Exercise
Examine each line of the data, and copy the ones containing "avatar".

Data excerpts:
□ □ □ □ □

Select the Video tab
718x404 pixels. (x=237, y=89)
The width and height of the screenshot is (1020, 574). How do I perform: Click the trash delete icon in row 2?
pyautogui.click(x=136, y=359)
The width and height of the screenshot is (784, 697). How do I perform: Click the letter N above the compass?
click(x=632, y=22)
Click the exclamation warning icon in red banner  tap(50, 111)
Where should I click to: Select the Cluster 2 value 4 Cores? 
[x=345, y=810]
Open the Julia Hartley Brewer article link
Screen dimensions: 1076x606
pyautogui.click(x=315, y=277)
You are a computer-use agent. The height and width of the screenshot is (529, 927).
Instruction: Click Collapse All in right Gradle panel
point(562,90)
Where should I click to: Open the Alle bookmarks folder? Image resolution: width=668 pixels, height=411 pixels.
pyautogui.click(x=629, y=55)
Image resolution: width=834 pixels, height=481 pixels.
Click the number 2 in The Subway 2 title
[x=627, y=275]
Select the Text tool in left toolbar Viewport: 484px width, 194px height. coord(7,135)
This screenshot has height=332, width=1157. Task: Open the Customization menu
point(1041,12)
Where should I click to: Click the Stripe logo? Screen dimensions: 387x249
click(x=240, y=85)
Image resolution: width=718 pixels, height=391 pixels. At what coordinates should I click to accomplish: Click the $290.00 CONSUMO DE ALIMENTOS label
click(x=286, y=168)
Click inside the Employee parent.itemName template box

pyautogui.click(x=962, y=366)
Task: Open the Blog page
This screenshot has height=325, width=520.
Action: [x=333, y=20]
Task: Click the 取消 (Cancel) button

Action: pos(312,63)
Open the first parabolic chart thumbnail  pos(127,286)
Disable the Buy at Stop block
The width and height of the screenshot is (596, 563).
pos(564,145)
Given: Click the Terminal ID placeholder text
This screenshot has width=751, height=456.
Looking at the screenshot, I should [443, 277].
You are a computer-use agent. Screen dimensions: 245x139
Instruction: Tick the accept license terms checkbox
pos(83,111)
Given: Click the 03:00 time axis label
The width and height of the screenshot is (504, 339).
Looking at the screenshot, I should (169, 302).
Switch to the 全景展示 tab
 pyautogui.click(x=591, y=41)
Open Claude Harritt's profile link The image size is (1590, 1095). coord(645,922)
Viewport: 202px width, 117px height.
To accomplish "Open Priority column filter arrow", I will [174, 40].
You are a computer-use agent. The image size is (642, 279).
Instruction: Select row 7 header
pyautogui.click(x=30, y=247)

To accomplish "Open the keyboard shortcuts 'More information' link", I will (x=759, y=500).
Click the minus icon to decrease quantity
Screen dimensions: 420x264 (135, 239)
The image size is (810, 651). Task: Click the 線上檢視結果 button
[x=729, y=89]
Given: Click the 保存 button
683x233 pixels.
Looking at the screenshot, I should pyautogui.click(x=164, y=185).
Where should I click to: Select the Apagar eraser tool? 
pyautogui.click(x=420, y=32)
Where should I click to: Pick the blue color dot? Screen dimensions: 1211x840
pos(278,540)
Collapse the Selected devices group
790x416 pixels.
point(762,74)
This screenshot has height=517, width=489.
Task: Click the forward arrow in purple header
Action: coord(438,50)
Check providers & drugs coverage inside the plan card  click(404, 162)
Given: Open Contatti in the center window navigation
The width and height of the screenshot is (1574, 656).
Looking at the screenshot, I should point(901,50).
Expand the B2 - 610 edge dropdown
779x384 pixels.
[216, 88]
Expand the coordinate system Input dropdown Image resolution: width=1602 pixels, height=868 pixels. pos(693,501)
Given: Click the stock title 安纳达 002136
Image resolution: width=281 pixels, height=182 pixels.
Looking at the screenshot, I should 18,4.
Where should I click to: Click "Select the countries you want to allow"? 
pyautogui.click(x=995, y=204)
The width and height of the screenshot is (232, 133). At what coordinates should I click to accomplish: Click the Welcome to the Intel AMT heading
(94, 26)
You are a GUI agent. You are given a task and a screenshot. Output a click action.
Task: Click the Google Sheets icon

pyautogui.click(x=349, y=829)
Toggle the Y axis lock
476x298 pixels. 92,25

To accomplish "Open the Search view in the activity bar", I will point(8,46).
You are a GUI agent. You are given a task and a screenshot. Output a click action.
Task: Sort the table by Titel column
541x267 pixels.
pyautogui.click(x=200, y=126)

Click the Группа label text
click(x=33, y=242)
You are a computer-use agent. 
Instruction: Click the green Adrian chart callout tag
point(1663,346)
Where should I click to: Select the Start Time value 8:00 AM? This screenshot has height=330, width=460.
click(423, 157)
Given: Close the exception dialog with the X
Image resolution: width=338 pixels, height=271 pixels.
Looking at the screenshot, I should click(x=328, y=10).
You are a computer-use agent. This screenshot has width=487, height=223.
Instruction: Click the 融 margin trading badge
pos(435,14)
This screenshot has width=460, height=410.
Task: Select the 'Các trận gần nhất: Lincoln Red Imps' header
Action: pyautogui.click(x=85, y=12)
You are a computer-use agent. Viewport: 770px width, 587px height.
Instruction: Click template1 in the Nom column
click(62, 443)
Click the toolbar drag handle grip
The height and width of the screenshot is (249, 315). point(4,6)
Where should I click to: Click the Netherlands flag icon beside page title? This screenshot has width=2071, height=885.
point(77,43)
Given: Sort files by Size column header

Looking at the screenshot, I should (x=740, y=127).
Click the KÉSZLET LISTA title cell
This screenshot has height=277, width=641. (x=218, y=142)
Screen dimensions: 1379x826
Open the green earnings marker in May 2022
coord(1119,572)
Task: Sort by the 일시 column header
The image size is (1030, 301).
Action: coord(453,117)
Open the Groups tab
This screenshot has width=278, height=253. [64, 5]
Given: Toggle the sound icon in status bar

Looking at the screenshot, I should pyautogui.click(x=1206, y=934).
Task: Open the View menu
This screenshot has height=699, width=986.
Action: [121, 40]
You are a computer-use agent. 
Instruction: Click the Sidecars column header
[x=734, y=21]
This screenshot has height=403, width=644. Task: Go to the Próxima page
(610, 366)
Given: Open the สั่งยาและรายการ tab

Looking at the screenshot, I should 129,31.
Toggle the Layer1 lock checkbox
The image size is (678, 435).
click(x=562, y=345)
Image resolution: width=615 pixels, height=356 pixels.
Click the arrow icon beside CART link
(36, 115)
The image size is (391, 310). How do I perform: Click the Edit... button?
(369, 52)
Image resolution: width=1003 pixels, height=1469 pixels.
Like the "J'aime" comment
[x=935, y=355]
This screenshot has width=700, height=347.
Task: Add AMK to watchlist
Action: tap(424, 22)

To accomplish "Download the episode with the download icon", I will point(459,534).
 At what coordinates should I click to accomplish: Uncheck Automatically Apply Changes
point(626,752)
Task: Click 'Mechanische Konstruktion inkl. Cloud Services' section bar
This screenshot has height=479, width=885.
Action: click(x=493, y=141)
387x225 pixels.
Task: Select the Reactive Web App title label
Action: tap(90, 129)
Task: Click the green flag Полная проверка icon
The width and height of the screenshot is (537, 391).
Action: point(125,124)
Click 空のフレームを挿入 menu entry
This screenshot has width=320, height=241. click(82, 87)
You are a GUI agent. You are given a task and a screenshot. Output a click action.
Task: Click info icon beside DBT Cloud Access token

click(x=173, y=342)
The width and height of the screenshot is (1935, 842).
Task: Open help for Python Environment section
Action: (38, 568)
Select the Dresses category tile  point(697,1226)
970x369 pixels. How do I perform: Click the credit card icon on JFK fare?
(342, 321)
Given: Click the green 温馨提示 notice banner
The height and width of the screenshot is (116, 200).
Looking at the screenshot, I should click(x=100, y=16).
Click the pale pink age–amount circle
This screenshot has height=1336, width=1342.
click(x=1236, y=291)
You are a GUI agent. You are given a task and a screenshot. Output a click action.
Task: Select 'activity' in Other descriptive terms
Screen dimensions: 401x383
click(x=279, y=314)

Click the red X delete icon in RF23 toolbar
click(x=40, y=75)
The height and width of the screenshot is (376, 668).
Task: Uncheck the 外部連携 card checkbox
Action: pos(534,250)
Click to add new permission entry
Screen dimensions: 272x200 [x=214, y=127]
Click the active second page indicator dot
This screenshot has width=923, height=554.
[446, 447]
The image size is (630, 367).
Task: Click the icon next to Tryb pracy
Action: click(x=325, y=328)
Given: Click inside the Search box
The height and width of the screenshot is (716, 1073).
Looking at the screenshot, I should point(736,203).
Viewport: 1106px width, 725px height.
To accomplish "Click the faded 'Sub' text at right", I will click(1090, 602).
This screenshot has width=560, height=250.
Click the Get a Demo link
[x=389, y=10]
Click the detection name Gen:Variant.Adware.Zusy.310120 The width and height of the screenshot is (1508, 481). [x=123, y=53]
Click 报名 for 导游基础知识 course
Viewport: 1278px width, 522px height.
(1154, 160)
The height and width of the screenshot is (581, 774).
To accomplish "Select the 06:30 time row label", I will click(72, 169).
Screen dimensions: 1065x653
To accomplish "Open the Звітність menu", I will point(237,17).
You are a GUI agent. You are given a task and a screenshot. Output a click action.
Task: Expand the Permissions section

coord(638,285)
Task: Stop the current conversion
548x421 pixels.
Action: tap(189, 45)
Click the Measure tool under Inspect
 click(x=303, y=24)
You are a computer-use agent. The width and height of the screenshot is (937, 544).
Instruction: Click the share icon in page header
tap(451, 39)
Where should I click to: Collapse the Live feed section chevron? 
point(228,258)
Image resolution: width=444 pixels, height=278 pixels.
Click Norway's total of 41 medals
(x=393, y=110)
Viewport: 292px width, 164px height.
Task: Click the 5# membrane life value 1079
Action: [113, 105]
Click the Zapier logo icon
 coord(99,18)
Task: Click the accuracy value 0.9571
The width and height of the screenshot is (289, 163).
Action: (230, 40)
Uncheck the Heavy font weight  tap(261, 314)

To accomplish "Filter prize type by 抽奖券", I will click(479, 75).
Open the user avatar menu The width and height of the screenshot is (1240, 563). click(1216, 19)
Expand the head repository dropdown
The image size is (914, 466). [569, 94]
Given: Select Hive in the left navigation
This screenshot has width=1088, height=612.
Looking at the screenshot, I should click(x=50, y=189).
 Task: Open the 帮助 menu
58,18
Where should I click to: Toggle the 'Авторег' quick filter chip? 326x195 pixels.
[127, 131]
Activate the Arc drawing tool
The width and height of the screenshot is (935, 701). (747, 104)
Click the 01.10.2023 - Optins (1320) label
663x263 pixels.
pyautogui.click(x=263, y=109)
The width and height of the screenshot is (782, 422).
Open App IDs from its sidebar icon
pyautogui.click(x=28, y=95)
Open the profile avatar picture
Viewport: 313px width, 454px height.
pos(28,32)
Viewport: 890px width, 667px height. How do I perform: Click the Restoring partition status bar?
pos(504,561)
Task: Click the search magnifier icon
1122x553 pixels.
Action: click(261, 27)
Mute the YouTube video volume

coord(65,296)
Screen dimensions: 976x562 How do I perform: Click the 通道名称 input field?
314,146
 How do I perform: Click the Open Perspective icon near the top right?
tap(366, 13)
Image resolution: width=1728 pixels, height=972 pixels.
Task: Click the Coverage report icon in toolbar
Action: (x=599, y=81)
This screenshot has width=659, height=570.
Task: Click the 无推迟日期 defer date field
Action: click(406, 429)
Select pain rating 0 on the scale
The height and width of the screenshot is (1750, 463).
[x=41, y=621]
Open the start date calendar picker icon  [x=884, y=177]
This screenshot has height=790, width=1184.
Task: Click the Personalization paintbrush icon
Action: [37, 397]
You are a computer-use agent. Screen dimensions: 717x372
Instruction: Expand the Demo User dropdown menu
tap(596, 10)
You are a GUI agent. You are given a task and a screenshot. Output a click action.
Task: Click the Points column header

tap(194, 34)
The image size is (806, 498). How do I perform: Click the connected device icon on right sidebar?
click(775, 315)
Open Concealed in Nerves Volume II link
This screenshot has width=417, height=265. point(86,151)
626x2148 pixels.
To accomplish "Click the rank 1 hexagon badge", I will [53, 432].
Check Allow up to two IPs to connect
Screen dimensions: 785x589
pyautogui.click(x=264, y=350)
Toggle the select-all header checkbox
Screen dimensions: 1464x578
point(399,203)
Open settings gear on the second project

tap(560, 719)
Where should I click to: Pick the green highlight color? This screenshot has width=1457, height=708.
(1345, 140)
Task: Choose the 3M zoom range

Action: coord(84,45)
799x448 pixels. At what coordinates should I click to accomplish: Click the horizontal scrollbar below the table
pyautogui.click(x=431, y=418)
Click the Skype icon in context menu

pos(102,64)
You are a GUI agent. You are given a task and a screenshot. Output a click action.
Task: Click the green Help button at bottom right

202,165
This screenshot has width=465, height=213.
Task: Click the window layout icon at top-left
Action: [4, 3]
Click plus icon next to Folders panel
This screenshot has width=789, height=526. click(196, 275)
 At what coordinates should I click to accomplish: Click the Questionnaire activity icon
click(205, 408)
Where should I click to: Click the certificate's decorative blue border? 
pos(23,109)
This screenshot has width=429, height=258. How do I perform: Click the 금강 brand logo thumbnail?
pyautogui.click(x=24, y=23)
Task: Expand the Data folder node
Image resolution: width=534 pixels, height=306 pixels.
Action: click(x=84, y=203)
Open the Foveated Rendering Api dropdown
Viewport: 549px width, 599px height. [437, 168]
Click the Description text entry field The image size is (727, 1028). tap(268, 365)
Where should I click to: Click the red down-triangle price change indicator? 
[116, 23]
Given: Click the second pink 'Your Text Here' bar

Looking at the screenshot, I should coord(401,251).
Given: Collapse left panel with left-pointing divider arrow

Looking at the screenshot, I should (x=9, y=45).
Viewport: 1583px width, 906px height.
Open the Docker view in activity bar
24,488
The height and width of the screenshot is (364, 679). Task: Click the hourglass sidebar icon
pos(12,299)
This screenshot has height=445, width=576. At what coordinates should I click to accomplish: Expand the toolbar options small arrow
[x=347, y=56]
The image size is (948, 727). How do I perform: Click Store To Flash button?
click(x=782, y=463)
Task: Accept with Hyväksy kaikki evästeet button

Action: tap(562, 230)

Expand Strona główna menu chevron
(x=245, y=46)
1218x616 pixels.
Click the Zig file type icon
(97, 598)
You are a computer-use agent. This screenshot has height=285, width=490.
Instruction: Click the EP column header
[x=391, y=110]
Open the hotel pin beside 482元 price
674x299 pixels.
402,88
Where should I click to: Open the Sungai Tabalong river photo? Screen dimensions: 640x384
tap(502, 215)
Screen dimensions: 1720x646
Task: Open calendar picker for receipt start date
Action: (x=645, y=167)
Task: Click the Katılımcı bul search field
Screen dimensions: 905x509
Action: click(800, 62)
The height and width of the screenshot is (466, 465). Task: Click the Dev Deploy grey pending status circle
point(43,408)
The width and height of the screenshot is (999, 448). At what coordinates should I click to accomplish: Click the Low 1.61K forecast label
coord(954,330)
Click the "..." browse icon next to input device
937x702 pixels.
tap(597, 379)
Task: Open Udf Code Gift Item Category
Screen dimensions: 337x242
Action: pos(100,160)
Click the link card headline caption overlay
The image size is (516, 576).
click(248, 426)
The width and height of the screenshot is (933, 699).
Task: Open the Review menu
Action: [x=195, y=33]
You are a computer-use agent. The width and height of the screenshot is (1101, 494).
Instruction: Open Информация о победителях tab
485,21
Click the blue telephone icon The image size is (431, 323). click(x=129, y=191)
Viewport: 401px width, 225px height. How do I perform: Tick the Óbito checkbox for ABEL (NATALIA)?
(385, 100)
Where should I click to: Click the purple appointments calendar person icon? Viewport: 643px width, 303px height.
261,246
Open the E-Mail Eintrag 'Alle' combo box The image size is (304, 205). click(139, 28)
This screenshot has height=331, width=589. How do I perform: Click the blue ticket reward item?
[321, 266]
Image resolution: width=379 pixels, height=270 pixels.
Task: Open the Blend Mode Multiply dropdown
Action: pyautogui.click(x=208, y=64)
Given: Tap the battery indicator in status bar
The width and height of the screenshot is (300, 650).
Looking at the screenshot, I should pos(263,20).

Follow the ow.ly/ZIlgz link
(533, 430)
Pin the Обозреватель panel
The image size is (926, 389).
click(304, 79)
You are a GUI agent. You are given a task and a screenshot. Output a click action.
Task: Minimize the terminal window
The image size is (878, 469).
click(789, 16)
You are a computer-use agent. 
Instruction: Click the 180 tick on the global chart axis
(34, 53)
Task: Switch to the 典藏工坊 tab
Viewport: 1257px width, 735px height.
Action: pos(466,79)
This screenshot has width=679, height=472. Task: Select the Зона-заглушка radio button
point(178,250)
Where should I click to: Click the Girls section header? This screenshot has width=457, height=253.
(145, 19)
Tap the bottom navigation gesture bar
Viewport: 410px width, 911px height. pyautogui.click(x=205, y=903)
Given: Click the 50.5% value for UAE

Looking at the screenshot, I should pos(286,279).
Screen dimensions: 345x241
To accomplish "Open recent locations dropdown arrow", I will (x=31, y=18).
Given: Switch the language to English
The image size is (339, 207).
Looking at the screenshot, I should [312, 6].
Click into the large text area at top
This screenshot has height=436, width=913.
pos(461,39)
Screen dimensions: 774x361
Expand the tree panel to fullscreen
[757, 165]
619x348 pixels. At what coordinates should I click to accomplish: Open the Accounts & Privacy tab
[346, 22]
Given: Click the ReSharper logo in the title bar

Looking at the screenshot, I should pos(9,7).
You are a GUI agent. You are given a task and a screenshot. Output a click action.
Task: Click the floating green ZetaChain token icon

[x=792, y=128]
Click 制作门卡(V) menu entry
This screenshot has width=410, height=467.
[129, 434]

□ □ □ □ □

Expected answer
Open the user avatar menu The width and height of the screenshot is (1240, 563). click(1216, 19)
Open the profile avatar picture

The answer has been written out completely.